DemiMarie commented 1 year ago

I think for now we should not prioritize fallible allocation directly and work instead on avoiding allocations inside the library where this does not cause too much complexity. I think Joe wants to keep something shaped roughly like the current API for ease of use, so we should probably design something modular such that there are different "layers" that can be used by more or less sophisticated users.

What is the reason for this decision?

djc commented 1 year ago

@DemiMarie what decision do you mean? Any particular reason you're getting back to this after 2 years?

DemiMarie commented 1 year ago

@djc For at least libcurl, “won’t crash on allocation failure” is part of the API contract. That said, avoiding rustls-internal allocations is even better, because it allows rustls to be used in e.g. embedded systems without alloc.

djc commented 1 year ago

See also #1420.

ctz commented 1 year ago

it allows rustls to be used in e.g. embedded systems without alloc.

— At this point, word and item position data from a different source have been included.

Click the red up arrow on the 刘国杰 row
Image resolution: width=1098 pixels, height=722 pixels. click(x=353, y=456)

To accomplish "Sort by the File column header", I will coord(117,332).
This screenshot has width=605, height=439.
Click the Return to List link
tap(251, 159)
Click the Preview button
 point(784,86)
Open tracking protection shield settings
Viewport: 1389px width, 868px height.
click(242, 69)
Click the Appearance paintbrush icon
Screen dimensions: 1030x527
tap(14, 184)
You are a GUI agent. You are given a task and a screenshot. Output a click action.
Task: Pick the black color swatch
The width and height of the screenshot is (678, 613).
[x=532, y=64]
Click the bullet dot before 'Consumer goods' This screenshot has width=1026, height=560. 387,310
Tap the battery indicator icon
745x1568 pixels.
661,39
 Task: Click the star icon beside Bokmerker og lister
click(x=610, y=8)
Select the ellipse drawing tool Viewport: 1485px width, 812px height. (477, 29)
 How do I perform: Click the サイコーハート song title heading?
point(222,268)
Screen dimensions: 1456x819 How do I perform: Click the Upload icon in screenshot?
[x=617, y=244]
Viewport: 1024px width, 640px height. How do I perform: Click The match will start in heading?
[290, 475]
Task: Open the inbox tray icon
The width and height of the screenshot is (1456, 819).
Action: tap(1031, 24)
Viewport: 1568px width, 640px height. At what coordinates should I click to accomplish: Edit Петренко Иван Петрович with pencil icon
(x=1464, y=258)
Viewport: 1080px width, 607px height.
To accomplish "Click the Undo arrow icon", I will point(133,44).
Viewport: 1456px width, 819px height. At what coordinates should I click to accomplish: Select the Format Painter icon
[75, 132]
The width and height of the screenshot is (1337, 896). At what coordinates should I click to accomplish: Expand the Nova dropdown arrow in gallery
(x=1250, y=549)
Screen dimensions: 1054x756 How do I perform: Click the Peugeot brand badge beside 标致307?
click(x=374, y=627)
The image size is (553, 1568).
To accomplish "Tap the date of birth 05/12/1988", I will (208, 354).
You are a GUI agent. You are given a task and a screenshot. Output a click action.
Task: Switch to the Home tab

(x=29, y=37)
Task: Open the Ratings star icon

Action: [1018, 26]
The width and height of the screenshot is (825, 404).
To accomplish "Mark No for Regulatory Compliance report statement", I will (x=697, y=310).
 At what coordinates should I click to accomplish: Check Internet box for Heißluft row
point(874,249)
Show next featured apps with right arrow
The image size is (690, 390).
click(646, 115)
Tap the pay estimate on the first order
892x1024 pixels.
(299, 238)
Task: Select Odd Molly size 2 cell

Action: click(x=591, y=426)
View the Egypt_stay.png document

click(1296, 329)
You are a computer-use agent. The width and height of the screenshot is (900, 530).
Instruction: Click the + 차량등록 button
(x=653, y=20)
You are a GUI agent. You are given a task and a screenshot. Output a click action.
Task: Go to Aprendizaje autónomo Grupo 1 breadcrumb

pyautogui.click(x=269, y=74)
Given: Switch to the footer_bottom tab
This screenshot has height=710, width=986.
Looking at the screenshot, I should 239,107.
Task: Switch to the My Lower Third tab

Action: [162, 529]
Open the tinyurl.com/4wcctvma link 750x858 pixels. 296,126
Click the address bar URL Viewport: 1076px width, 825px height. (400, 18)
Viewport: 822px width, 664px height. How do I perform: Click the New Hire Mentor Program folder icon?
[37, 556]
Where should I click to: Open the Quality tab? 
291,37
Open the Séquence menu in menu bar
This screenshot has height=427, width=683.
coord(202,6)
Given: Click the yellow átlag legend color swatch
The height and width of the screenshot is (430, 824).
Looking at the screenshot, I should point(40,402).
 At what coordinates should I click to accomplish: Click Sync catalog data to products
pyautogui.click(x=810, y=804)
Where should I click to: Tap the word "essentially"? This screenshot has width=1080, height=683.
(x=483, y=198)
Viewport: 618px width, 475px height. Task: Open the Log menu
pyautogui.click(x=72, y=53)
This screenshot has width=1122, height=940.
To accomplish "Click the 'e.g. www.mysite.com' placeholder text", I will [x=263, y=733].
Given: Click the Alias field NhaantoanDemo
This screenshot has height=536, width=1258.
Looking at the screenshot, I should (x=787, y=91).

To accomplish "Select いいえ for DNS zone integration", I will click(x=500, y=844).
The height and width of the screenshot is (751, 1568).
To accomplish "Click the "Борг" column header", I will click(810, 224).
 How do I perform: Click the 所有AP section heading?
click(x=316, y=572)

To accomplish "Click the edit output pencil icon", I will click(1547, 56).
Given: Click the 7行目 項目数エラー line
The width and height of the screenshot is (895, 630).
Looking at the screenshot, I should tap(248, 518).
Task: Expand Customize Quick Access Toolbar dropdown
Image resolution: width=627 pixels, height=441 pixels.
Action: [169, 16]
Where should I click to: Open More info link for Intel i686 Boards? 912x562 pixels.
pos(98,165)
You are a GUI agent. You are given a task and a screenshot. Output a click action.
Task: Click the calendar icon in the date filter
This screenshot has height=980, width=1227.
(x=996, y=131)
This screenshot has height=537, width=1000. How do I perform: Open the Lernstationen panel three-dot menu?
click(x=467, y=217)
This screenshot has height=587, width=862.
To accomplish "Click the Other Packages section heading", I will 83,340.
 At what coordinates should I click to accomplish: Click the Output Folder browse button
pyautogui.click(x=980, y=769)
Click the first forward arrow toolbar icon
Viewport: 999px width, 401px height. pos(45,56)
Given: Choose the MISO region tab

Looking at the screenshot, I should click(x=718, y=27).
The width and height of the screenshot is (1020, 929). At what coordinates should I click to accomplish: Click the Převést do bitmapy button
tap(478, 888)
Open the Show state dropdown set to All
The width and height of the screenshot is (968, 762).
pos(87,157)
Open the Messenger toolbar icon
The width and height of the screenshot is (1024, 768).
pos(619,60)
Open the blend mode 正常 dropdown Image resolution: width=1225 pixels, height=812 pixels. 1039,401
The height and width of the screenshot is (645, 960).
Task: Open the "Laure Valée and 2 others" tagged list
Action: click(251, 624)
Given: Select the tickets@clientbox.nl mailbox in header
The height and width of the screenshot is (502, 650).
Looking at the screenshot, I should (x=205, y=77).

At the moment, operation without alloc isn't in scope for this crate. That might change in the future, though certainly after we support no-std.

In general I think microcontroller-level devices capable of meaningfully using TLS (eg, they have enough RAM to dedicate to TCP send and receive buffers) have enough space to maintain a heap, and are already accepting enough software complexity to warrant it.

My experience of "we have no heap so it cannot run out"-type embedded engineering approaches is that they invariably end up with many, varied, informal pools and arenas that instead need the same "what happens if we run out", "why is this leaking" and "what is the maximum usage" issues addressing.